Fourth, linked to this is the fact that fixing the nominal exchange rate cannot fix the real exchange rate (the relative price of non‐traded to traded goods), which is relevant for resource allocation and the price level. Fixing the nominal exchange rate leads with a capital inflow to an unavoidable rise in the real exchange rate, occurring entirely through a rise in the price of non‐traded goods and the price level. The nominal appreciation of the rupee has, thus, dampened any inflationary pressures from any required real appreciation.
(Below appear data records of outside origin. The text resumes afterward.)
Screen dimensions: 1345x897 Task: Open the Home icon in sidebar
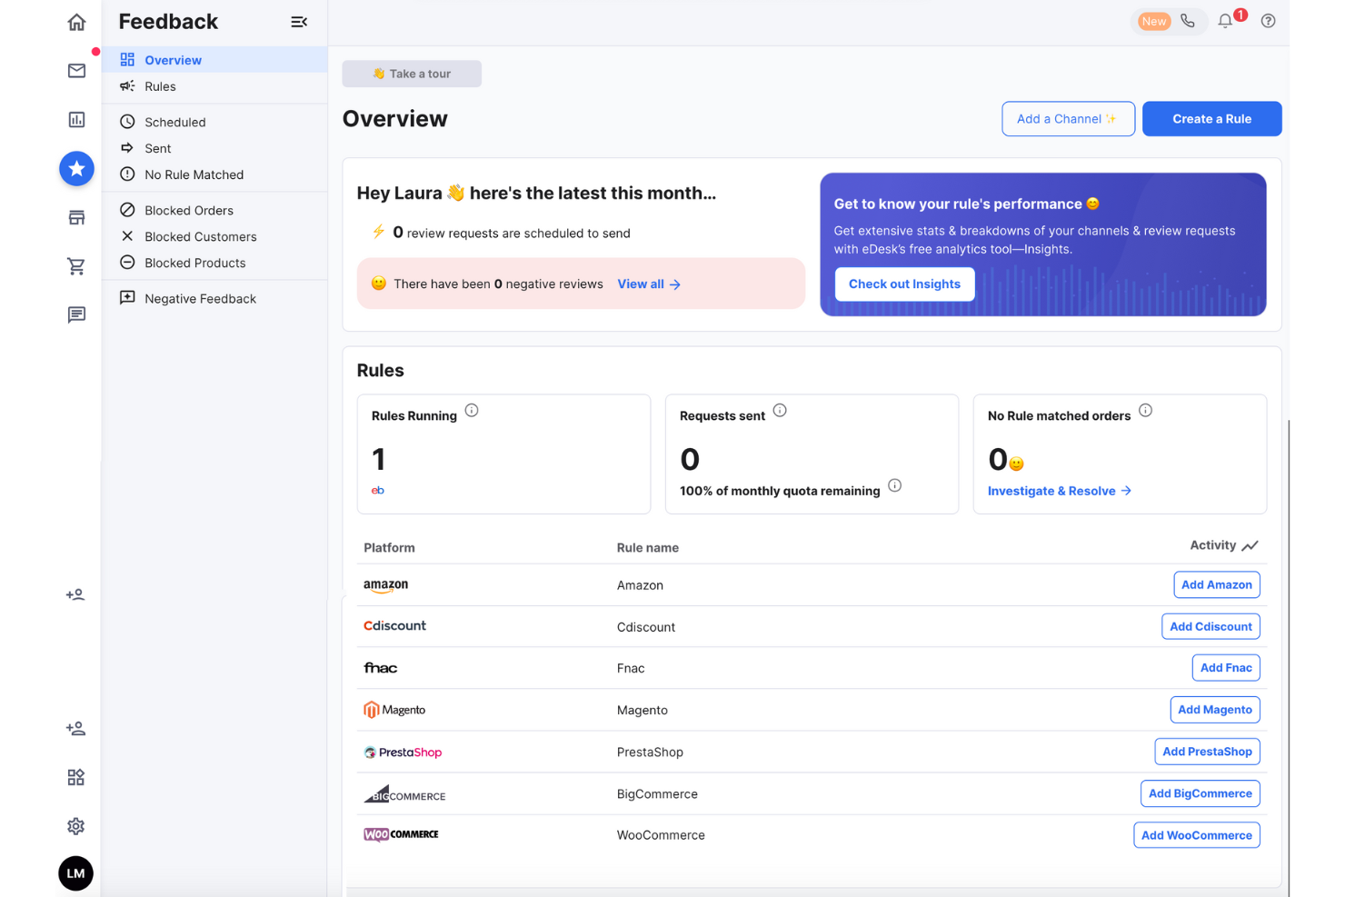(x=76, y=21)
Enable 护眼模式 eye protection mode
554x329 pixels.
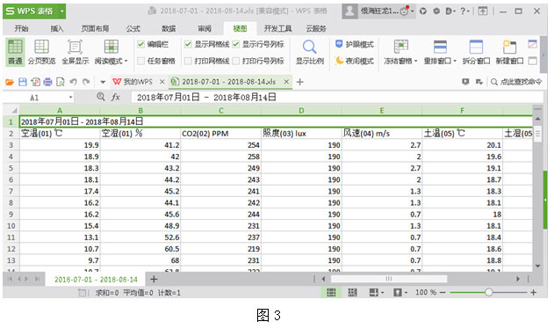pos(355,44)
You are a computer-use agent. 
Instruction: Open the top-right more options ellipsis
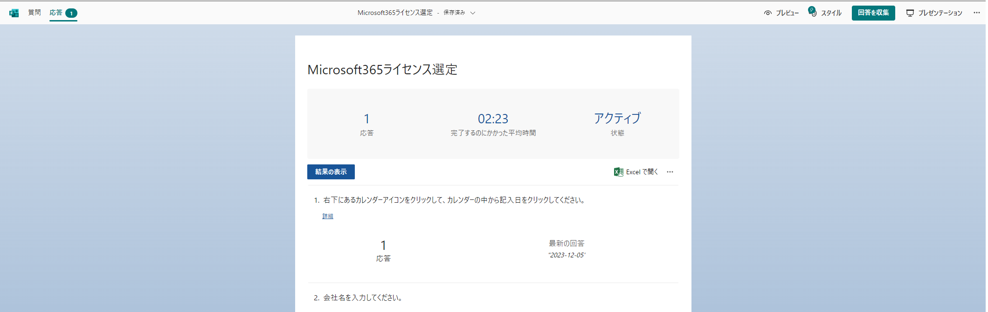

Fifth, an appreciation of the exchange rate with capital inflows will necessarily lead to a relative increase in the price of non‐traded goods, and thence to their relative profitability. This implies a boost to infrastructure, which is wholly desirable for India. The worry that this damages tradeables is misplaced. This is particularly because the distortions in the labour market, such as switching of expenditure to infrastructure and non‐traded services, would benefit unorganised sector labour.
Sixth, the ideal free floating exchange rate regime (which, like the fixed exchange regime, is non‐discretionary) requires full currency convertibility without any capital controls. A managed float with capital controls is less efficient, since it requires the authorities to take a view on the “correct” exchange rate when confronted with constant shocks to the macro economy. When in India there are not even index‐linked bonds to judge changing inflation expectations, for instance, the requisite information to bureaucratically manage a flexible rate efficiently is unavailable.
Finally, a free floating exchange rate allows domestic monetary policy some independence in an integrated world economy. Ideally, this should be based on an inflation target implemented by an independent central bank, following some equivalent of the “Taylor rule”.
Given these simple precepts, should the world complain about US’ QE2? It is arguable if this is in the US’ interest, at a time when politics continues to dictate a loose fiscal policy. But with continuing low inflation expectations it may be justified. However, there is no reason for the rest of the world to complain. With a free floating exchange rate and an independent monetary policy, the import of US‐generated inflation could be tamed by tightening money and allowing currency appreciation, as Australia has successfully done during the mineral boom and the yen‐Australian dollar carry trade.
Nor are Chinese hopes that the renminbi can replace the dollar as the world’s reserve currency likely to be fulfilled. Unlike the US, China is a financially repressed economy where the “rule of law” does not rule. In the grave uncertain times of the global financial crisis, the US provided a safe haven, with investors flocking to buy US bonds, not to China. Moreover, for a convertible currency China would have to end capital controls and financial repression. If India ends capital controls, opens up its capital market and promotes Mumbai or the National Capital Region as a financial centre, while maintaining sound monetary and fiscal policies, it has a much better chance of making the rupee a reserve currency.